Michel also claimed that there has been no political pressure from the United States to buy the F-35, which is manifestly untrue as is shown by public statements by Defense Secretary Jim Mathis, Ambassador to NATO Kay Hutchinson and Ambassador to Belgium Ronald Gidwitz as well as other senior diplomats and, of course; President Donald J. Trump.

Legal finessing

The final nail in the coffin of the French proposal were the legal opinions provided by the legal office of the government’s public procurement service and by the Stibbe law firm, one of Belgium’s best-known, which the government used to justify its refusal to consider France’s offer. These were explained to lawmakers during the Oct 24 hearing.

Both opinions concluded that the French offer did not include anything markedly different than what Belgium was looking for with its RfGP, namely a new combat aircraft, with partnership and military cooperation, operational and technical support, pilot training, and follow on development support. There was thus no legal justification for France to have made an offer outside of the competition, the lawyers concluded.

And, as the French offer did not comply with the mandatory format required by the RfGP’s Proposal Guidelines, and did not answer the RfGP’s 164 mandatory questions, it could not be evaluated without seriously penalizing the other two competitors, whose offers did follow the required format.

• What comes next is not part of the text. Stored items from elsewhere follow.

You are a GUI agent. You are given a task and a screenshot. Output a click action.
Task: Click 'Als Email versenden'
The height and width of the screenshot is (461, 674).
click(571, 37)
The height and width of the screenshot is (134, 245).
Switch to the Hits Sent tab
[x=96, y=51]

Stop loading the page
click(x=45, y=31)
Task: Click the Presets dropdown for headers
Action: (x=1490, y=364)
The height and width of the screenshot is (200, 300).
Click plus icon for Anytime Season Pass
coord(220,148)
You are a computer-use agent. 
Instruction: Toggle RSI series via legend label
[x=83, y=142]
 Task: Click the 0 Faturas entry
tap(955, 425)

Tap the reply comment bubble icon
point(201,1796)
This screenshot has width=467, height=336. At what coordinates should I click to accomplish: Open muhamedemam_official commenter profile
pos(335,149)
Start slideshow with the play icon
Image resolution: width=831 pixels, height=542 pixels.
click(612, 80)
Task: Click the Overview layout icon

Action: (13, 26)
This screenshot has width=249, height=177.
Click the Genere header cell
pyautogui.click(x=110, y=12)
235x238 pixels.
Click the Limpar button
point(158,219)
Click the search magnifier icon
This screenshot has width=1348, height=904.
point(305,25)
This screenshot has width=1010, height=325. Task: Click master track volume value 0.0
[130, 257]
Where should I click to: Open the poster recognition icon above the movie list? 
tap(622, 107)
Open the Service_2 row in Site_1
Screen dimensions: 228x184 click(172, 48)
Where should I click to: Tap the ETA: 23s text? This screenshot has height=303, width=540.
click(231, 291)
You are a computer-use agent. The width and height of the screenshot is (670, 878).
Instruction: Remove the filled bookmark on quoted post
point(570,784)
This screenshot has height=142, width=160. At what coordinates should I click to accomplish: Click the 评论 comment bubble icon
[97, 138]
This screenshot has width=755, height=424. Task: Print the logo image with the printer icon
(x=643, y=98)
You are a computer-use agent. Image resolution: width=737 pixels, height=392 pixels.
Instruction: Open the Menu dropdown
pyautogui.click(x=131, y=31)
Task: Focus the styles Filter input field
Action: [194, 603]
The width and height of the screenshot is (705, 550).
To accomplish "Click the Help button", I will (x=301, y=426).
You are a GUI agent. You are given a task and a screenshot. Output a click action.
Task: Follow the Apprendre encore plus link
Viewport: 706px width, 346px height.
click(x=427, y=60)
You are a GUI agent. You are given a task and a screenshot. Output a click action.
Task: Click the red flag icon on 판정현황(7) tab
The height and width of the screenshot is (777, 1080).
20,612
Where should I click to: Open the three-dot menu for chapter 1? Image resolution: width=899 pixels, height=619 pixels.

“When you don’t submit an offer, when you don’t provide the technical characteristics of your product and services, and when you don’t provide a price, you obviously make it impossible to open negotiations and to ask for a final offer,” Bruno Lombaert, a partner with the Stibbe law firm, told Belgian MPs during an Oct. 25 hearing.

This, more than anything else, describes how France let itself be manipulated and lost a competition that it had a decent chance of winning had it been handled otherwise.